Federal officials maintain that they do not endorse any particular commercial reading program. In an interview shortly after she resigned as the Education Department's assistant secretary for elementary and secondary education last month, Susan B. Neuman said the law allows flexibility to states and districts.

"It is not [the department's] business to get into curriculum decisions," said Ms. Neuman, who is now working on a research project at the Center on Health and Education at Georgetown University. Moreover, she said, despite Mr. Lyon's assessment, the law does not require that individual reading programs, such as the one adopted in New York City, have their own research.

Textbooks: New Territory

Publishers have taken note of the legislation and moved quickly to incorporate the new federal approach into reading textbooks, the de facto curriculum in many places. States, meanwhile, are basing their standards for instructional materials on the tenets of Reading First, allowing the guidelines to trickle down into the classroom.

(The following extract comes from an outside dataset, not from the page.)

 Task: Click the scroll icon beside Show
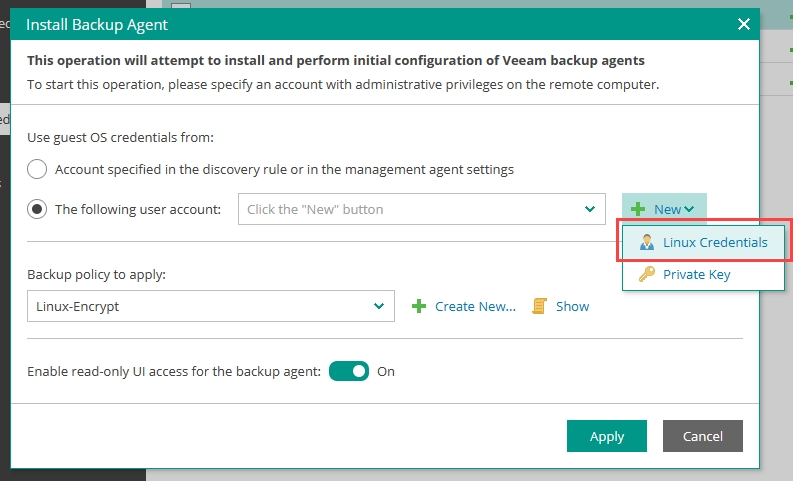point(540,306)

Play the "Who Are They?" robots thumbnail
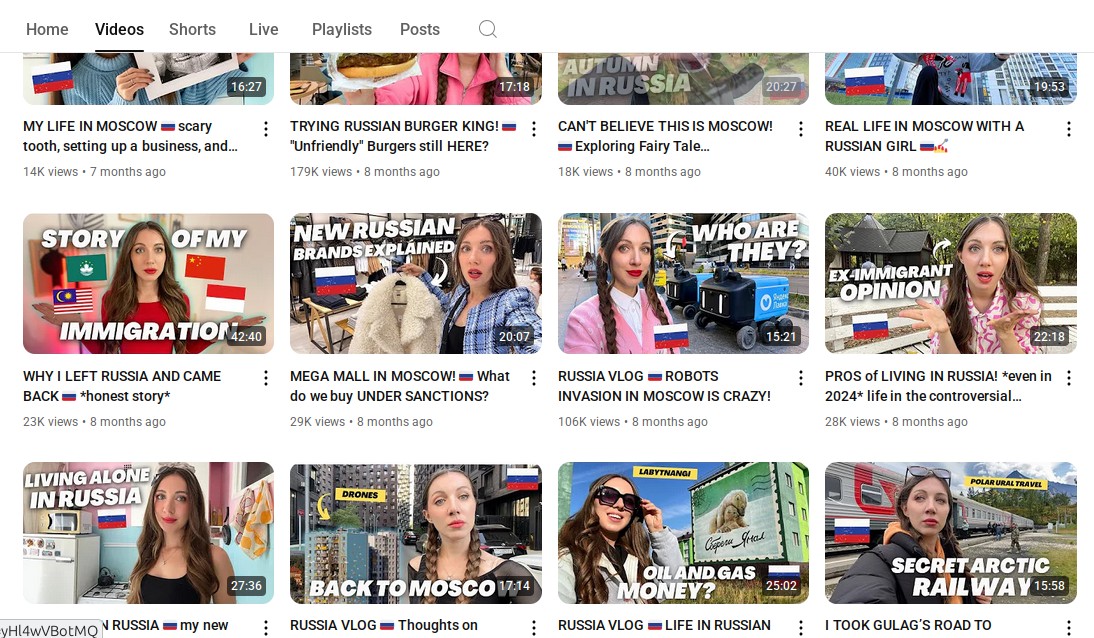(x=683, y=283)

"What I'm hearing is: 'Hey, if research says this stuff is good, we want it,'" said Maureen DiMarco, the vice president of educational and governmental affairs for the Boston-based Houghton Mifflin Co., and a former secretary of education in California.

In Florida, Gov. Jeb Bush established the Florida Center for Reading Research to evaluate materials and publish the names of "research based" programs that help children learn to read. The list describes how programs align with the criteria used to evaluate Reading First grants, as well as the state's own reading initiative.

A favorable review from the center is important for companies trying to market reading materials in Florida and elsewhere. Other states, in fact, have indicated in their Reading First applications that they will use the Florida list to recommend reading programs to local grant recipients.

Some local officials welcome the strictures as a way of unifying curriculum and professional development throughout a particular school and within districts. Limiting choice, some say, also allows school administrators to develop a better understanding of how reading is taught and to monitor how well a program is working.

"I believe that Reading First will limit choices, but I favor such limitations," commented Benjamin L. McGee, the superintendent of the Youngstown City school district in Ohio. The 12,000- student district could receive nearly $500,000 from Reading First. "Districts need to identify a systemic flagship literacy program that all [administrators] with a direct connect to literacy must fully understand."

Mr. Finn of the Fordham Foundation agrees.

"Reading is one area in the curriculum where I'm least troubled by a narrowing of choice ... [because] there is a pretty well-established scientific basis for what works," he said.

In the end, he added, states and districts can decide whether the money is worth relinquishing some local control.

"A state or district that really cares quite a lot about the feds keeping their hands off can thumb its nose at just about everything in [the law] if they are willing to forgo the money," he said.